Pour le moment, comme s'est efforcé de le rappeler Jean-Michel Aulas toute la semaine, l'OL bouge encore. Avec leur point d'avance sur le Paris Saint-Germain, dernier rival dans la lutte pour une place en tour préliminaire de Ligue des Champions, les Lyonnais sont encore maîtres de leur destin. Problème, ils s'emploient à prouver exactement le contraire à chaque fois qu'on les retrouve sur un terrain de Ligue 1. Pour s'en convaincre, il suffit de dresser l'inventaire de tous ces signes de nervosité aperçus lors de leurs deux derniers déplacements : six buts encaissés, trois exclusions, six changements de joueurs pour autant de changements tactiques en plein match et un malaise présidentiel. Un rapide état des lieux qui confirme l'impression que l'OL pourrait bien traverser en apnée ces trois matchs qui le séparent de la fin de saison, entre effondrement mental et épuisement physique.


Equipe et malaise


A ce titre, le match de ce lundi face à Brest présente la même configuration que celles rencontrées à Toulouse et à Auxerre : un déplacement chez un adversaire qui joue toujours sa peau en L1, des leaders ou supposés comme tels qui manquent à l'appel (Lisandro, Gourcuff), une défense centrale à bout de souffle qu'il faut une fois de plus remanier en rappelant les deux frères ennemis un temps bannis pour leurs errements coupables (Cris et Diakhaté). Comme à un groupe de rock qu'on sait en sursis, on a donc demandé à la troupe lyonnaise d'aller prendre ses quartiers au grand air et à l'abri des regards, du côté de Dinard, station bretonne au charme désuet. Le genre de fuite qui doit permettre dans l'immédiat de recoller les morceaux, histoire d'éviter que la superproduction lyonnaise (140 millions d'euros, budget record de l'histoire en L1) n'échoue sur un monument d'incompréhension. Les espoirs de rédemption express des Lyonnais reposeront cette fois sur les retours de blessure d'Ederson, sans doute à la place de Briand en perdition lors de ses dernières apparitions, et de Toulalan qui devra ramener un peu d'équilibre et de souffle dans un milieu qui en a sacrément manqué ces derniers temps.

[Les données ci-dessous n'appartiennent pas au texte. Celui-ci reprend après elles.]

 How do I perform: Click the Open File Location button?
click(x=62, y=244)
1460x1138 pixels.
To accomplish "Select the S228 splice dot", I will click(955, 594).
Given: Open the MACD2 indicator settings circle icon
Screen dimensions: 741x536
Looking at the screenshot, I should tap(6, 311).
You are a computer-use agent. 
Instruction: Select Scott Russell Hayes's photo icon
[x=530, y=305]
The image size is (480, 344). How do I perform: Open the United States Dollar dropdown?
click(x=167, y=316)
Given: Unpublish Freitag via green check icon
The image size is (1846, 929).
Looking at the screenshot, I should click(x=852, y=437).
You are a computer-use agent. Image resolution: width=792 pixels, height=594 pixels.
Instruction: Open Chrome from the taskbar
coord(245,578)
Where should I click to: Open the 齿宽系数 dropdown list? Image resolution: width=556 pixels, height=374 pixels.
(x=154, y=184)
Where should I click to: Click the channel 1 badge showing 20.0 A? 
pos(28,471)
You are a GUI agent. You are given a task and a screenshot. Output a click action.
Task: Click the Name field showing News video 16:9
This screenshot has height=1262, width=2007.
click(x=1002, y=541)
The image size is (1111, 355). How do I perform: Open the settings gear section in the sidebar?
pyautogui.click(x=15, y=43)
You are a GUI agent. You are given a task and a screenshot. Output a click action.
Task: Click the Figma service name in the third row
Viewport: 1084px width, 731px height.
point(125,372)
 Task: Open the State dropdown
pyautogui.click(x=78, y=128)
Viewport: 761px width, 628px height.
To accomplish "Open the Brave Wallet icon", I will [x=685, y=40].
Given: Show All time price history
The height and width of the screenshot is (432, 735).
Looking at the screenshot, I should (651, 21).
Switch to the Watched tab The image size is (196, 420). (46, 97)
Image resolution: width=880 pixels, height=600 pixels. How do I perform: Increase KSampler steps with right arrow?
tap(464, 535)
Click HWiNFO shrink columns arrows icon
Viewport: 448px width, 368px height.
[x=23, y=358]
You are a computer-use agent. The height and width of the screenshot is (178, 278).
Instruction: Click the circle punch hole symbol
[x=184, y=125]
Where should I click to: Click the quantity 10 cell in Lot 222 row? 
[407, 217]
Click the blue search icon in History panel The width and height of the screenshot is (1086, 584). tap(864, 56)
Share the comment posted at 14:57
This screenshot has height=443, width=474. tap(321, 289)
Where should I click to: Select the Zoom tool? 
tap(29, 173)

Suffisant pour évacuer la perspective du split de fin de saison qui semble s'annoncer en coulisses ? Les premières manœuvres ont vu le départ «  en vacances » du directeur général, Philippe Sauze. Arrivé en début de saison pour prendre la place laissée par Marino Faccioli, son profil de dirigeant venu de l'industrie de l'entertainment apparaissait comme le symbole d'une nouvelle orientation stratégique du club. Un premier retrait qui, s'il se confirme, pourrait résonner comme un retour à une organisation plus traditionnelle, notamment du côté de la politique sportive. Le maintien en pointillés de Claude Puel pour la fin de saison tel que l'a présenté Jean-Michel Aulas, le départ attendu de quelques titulaires (Bastos, Cissokho, Lloris) ou les confidences de Bernard Lacombe annonçant la promotion des jeunes pousses issues de la formation (Grenier, Lacazette, Kolodziejczak) constituent à leur manière le teaser de l'intersaison qui se prépare. Façon de confirmer au passage que le futur immédiat du club paraît à ce point incertain qu'un détour par le passé pourrait être aujourd'hui la chose la mieux partagée au sein de l'Olympique Lyonnais.